Il viaggio di Nour è fatto di paure scacciate, ma anche di emoji buffe, di messaggi sbagliati corretti inviandone un altro subito dopo perché le digitazioni sul touchscreen sono quelle che sono; è fatto di complicità con il proprio marito e a volte di musi per un disaccordo su qualcosa, come qualsiasi coppia. Semplicemente, è il viaggio di un essere umano.

Un essere umano che vi scrive, ha bisogno di voi, e che sperate di cuore riesca a mettersi in salvo. Tutto questo, pensate, per un essere umano che nemmeno esiste davvero. Esiste davvero, in compenso, il viaggio compiuto da Nour. Ed esiste, e questa probabilmente è la cosa migliore che si può apprendere da quello che potremmo a tutti gli effetti considerare un derivato più ludico dei serious game, quello che avete provato per lei, la speranza di vedere buone notizie dopo quella notifica di un nuovo messaggio.

Il gioco alla sua uscita venne sepolto da review bombing (provate a vedere perfino il rapporto di like e dislike e i commenti nei video in embed in questo articolo) da parte di una fetta di potenziali videogiocatori, che lo accusarono di fare propaganda a favore dell'immigrazione e di essere per questo sgradevolmente politico (a tal proposito, raccomando una lettura al link in evidenza poco sotto).

Tuttavia, il gioco non si sbilanciava in un messaggio manifesto scritto nero su bianco: si limitava a rappresentare in tutte le sue sfaccettature, il che non ha e non può avere la pretesa di essere esauriente, il vissuto di chi affronta un simile percorso – perché lo fa, quanta strada fa, come la fa, che tipo di compromessi si ritrova davanti (compreso lasciarsi alle spalle un'altra donna con bambino al seguito perché «mi rallentano»), con che tipo di persone deve avere a che fare. In sintesi, il gioco metteva in scena ed era il giocatore a dover trarre qualcosa.

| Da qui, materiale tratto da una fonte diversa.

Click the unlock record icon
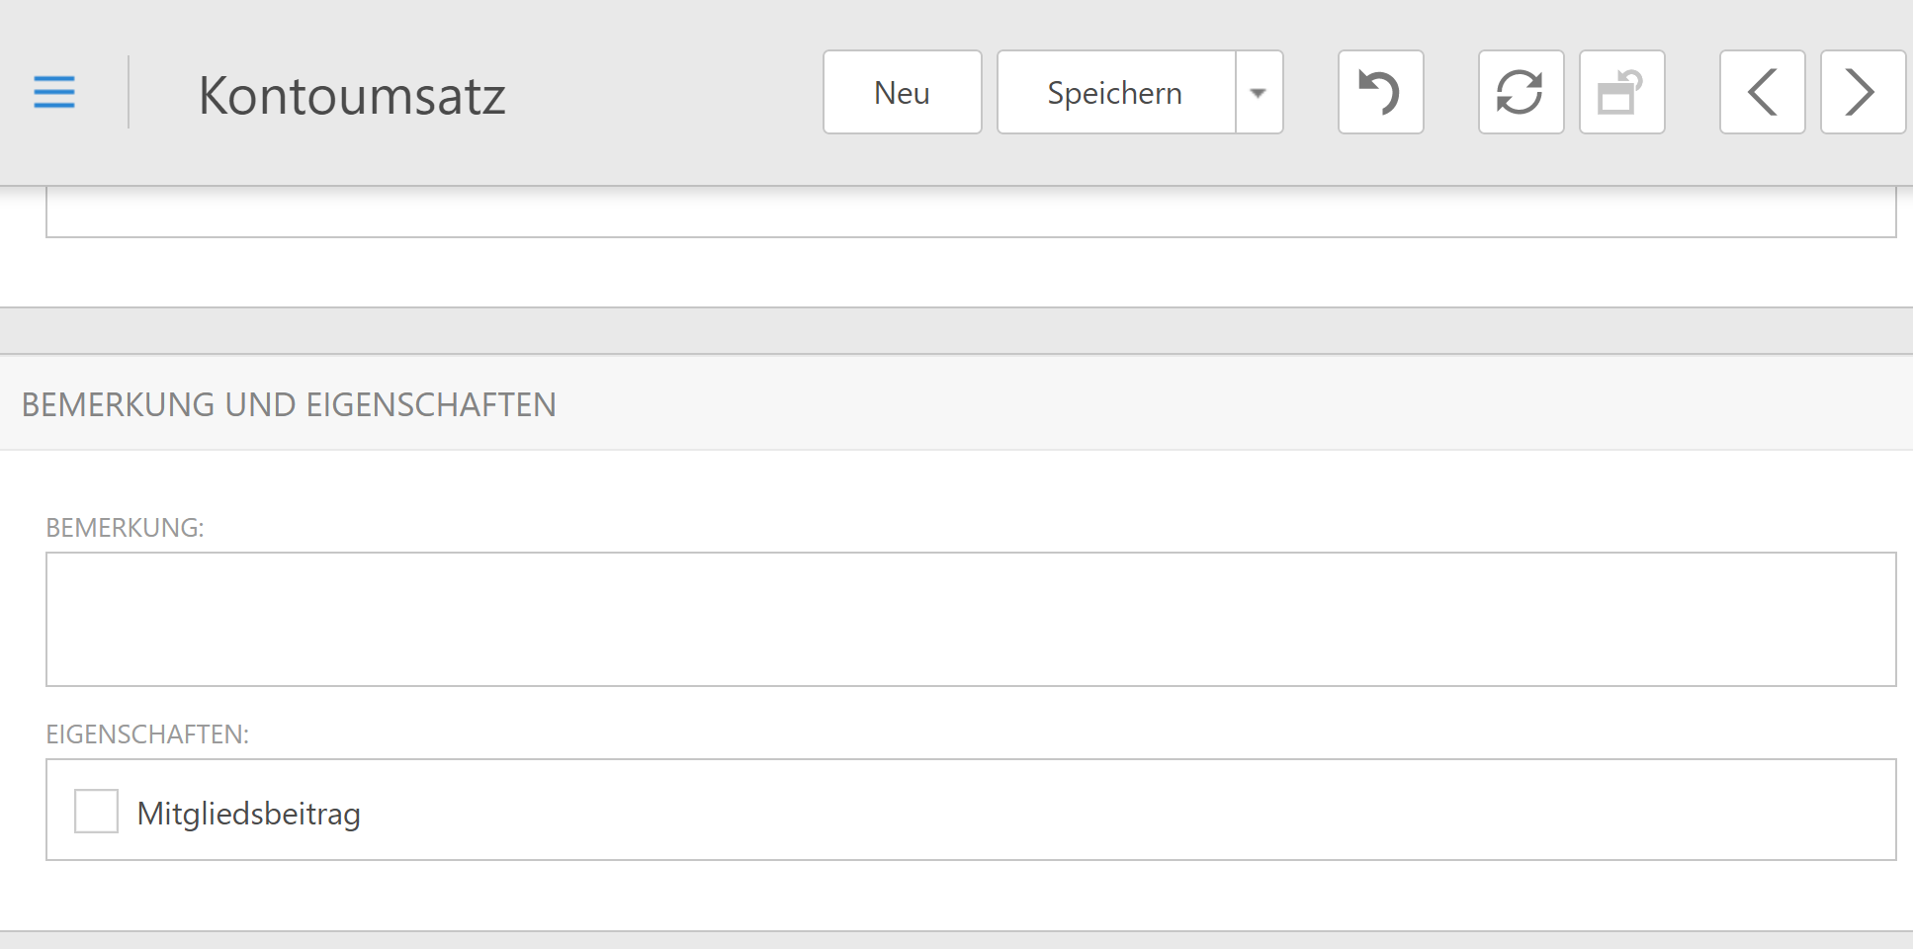This screenshot has width=1913, height=949. point(1621,92)
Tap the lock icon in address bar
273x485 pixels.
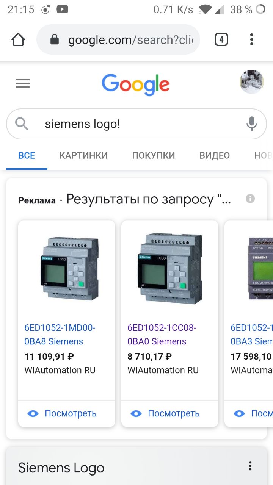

Per alcuni è stata empatia, per altri ne sono scaturiti interrogativi razionali su condizioni che altrimenti non avrebbero mai visto da vicino. Per altri sono sorte polemiche e review bombing perché rappresentare i rifugiati tra una foto da casa e una emoji inviata al marito è stato tradotto come propaganda a favore della clandestinità.

Sta violando la legge, è vero, è scritta nero su bianco e c'è poco da dibattere in merito, ancor di meno in una sede come questa dove ci concentriamo su videogiochi e medium e non possiamo avere l'ardire di discettare in modo esaustivo di esodi e geopolitica. Ma noi, nella prospettiva videoludica e in quanto Majd, ora che la dimensione non è collettiva e generica ma individuale e personale, vorremmo solo sapere Nour ancora viva: è davvero un sogno così grave e imperdonabile? Sperare che abbia una vita migliore, in un Paese lontano e forse idealizzato, ma baciato dal lusso della pace, per Majd e Nour lo è?

Strana cosa, l'empatia, che spesso viene irrisa come eccessiva bontà d'animo. Perché a quanto pare esiste – l'eccessiva bontà d'animo.

Ma bella cosa, l'empatia. Speriamo che i videogiochi continuino a ricordarcelo. La Storia ci insegna che ce ne sarà sempre bisogno.